REQUIRED ACTION :: Below are the records; copy exactly the stretch from the line containing "Instruction: Open the Slides tab" through the line containing "Task: Open Access", both ends included, and nothing else.

[Excerpts from a dataset]
______
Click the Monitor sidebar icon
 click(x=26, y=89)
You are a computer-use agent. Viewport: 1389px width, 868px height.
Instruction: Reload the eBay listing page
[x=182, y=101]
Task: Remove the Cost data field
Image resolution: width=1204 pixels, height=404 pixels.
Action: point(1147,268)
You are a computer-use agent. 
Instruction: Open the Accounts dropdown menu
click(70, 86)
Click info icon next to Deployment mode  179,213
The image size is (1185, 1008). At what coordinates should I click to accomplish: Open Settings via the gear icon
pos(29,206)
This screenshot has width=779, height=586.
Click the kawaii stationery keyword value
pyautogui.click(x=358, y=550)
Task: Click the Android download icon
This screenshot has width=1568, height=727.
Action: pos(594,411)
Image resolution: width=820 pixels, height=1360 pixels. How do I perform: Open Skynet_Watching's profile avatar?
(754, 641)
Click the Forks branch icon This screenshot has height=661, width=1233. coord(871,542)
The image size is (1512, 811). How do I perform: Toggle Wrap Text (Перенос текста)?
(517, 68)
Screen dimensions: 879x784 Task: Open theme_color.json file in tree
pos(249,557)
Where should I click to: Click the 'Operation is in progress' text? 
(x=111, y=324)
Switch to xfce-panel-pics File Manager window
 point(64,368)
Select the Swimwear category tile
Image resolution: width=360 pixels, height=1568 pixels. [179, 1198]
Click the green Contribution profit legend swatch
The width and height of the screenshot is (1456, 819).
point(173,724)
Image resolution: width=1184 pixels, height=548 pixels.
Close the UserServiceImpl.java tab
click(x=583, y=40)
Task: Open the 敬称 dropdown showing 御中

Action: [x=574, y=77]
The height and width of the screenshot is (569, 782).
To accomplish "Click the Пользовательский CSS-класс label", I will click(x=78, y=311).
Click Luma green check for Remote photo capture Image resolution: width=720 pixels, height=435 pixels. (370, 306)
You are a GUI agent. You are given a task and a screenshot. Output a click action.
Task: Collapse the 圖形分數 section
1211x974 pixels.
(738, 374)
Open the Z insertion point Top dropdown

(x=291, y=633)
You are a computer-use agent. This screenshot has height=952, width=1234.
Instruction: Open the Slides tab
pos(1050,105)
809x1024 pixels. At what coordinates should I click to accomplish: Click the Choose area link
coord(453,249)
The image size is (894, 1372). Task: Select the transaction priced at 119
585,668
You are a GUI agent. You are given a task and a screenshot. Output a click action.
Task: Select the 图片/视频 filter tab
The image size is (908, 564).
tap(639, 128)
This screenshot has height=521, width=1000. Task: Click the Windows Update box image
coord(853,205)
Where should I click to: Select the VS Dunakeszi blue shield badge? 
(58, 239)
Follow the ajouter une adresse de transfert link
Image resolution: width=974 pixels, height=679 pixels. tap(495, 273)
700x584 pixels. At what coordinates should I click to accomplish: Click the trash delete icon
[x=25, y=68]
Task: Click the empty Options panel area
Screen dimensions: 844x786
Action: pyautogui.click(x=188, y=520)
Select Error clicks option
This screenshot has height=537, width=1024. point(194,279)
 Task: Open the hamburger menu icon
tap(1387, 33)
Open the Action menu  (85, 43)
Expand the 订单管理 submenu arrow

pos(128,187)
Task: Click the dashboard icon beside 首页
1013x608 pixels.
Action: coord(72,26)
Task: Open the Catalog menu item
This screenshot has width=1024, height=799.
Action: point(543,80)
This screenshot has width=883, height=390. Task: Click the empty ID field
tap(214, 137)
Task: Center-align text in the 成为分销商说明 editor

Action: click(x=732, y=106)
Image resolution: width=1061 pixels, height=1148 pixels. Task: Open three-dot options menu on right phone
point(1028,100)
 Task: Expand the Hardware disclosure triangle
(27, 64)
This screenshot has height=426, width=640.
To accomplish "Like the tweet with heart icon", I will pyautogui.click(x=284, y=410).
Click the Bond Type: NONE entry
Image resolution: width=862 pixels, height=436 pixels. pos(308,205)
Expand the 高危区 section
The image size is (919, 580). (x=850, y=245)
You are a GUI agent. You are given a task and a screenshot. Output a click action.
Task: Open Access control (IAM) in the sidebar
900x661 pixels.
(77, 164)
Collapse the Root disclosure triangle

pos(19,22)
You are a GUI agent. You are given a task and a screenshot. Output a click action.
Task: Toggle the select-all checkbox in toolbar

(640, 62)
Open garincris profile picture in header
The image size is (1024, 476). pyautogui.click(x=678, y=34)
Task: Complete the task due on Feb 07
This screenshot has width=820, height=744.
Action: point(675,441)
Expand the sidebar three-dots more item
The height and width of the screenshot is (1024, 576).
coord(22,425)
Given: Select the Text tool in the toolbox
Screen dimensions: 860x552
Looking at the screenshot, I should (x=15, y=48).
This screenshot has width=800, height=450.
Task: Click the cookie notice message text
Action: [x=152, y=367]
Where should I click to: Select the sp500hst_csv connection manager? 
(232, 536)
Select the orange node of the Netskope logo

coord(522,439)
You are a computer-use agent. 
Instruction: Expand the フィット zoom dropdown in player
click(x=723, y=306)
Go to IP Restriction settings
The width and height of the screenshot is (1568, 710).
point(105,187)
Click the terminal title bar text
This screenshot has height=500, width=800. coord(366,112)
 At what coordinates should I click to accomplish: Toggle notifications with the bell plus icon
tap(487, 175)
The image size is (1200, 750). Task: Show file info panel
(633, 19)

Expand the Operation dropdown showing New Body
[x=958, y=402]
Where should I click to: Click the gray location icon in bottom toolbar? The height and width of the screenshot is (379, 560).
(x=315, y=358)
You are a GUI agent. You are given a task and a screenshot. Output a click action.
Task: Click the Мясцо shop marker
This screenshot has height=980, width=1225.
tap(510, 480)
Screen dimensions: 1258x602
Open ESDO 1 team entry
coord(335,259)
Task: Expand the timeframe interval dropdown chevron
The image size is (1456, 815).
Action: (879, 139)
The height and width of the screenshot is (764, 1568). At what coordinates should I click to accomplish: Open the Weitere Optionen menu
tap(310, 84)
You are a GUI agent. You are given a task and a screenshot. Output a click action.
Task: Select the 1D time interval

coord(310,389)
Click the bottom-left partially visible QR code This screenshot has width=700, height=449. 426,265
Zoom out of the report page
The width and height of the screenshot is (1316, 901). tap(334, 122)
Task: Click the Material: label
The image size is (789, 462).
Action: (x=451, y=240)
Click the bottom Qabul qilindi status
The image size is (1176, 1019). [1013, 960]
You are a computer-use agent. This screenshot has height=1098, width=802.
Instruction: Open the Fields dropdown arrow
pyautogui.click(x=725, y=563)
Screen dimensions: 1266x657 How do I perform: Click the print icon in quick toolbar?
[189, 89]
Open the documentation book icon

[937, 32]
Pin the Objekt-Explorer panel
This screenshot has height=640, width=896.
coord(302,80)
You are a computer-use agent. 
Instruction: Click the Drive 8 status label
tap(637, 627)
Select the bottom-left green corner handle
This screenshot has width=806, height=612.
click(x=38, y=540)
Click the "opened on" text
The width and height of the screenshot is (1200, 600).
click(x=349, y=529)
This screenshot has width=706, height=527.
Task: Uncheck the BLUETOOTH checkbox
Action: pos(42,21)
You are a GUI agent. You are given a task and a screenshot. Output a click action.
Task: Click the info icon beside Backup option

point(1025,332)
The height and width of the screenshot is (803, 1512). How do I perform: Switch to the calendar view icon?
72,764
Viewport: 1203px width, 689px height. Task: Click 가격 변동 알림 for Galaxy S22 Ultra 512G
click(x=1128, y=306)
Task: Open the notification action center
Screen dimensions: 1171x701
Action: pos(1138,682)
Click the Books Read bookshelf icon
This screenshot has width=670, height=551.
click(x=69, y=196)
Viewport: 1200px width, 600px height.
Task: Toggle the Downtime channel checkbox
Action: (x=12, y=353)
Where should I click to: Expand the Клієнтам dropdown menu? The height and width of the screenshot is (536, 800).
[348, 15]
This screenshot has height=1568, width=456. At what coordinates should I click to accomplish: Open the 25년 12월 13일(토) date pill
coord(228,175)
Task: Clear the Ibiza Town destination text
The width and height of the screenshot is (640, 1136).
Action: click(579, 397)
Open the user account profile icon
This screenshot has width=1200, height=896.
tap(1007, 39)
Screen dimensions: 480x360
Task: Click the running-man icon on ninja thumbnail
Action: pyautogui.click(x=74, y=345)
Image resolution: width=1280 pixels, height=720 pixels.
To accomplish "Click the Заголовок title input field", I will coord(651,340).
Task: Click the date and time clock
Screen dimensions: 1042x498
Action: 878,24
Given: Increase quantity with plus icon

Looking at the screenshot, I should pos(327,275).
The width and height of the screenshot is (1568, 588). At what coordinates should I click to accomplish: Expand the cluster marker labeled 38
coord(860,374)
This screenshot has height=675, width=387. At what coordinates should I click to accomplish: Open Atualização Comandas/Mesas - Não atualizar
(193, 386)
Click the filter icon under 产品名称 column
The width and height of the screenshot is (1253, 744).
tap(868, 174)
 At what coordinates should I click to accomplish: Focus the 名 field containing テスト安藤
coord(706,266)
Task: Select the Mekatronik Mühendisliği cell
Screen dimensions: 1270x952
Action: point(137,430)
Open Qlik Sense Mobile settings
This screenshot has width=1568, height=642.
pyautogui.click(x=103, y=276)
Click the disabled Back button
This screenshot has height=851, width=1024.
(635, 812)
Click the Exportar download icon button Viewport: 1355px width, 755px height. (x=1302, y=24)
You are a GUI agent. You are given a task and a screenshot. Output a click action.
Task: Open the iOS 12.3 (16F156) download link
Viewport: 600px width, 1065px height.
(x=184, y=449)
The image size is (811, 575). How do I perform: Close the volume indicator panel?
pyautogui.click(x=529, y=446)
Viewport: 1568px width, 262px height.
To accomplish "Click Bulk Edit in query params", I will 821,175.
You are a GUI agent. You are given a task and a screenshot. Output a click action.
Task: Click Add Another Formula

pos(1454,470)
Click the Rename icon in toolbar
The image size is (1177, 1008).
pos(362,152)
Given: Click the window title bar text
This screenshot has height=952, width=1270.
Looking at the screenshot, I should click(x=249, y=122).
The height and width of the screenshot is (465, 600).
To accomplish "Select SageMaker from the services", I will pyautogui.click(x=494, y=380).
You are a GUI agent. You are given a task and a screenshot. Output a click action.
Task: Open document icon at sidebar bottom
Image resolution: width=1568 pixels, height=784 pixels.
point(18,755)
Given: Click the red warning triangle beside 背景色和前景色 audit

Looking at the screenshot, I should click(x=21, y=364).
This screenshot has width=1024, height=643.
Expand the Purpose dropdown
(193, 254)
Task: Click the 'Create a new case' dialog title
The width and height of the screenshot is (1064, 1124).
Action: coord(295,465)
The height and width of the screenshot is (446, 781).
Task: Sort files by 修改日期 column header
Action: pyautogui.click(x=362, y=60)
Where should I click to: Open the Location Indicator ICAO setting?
______
RESULT ::
Instruction: Open the Slides tab
pos(1050,105)
809x1024 pixels. At what coordinates should I click to accomplish: Click the Choose area link
coord(453,249)
The image size is (894, 1372). Task: Select the transaction priced at 119
585,668
You are a GUI agent. You are given a task and a screenshot. Output a click action.
Task: Select the 图片/视频 filter tab
The image size is (908, 564).
tap(639, 128)
This screenshot has height=521, width=1000. Task: Click the Windows Update box image
coord(853,205)
Where should I click to: Select the VS Dunakeszi blue shield badge? 
(58, 239)
Follow the ajouter une adresse de transfert link
Image resolution: width=974 pixels, height=679 pixels. tap(495, 273)
700x584 pixels. At what coordinates should I click to accomplish: Click the trash delete icon
[x=25, y=68]
Task: Click the empty Options panel area
Screen dimensions: 844x786
Action: pyautogui.click(x=188, y=520)
Select Error clicks option
This screenshot has height=537, width=1024. point(194,279)
 Task: Open the hamburger menu icon
tap(1387, 33)
Open the Action menu  (85, 43)
Expand the 订单管理 submenu arrow

pos(128,187)
Task: Click the dashboard icon beside 首页
1013x608 pixels.
Action: coord(72,26)
Task: Open the Catalog menu item
This screenshot has width=1024, height=799.
Action: point(543,80)
This screenshot has width=883, height=390. Task: Click the empty ID field
tap(214, 137)
Task: Center-align text in the 成为分销商说明 editor

Action: click(x=732, y=106)
Image resolution: width=1061 pixels, height=1148 pixels. Task: Open three-dot options menu on right phone
point(1028,100)
 Task: Expand the Hardware disclosure triangle
(27, 64)
This screenshot has height=426, width=640.
To accomplish "Like the tweet with heart icon", I will pyautogui.click(x=284, y=410).
Click the Bond Type: NONE entry
Image resolution: width=862 pixels, height=436 pixels. pos(308,205)
Expand the 高危区 section
The image size is (919, 580). (x=850, y=245)
You are a GUI agent. You are given a task and a screenshot. Output a click action.
Task: Open Access control (IAM) in the sidebar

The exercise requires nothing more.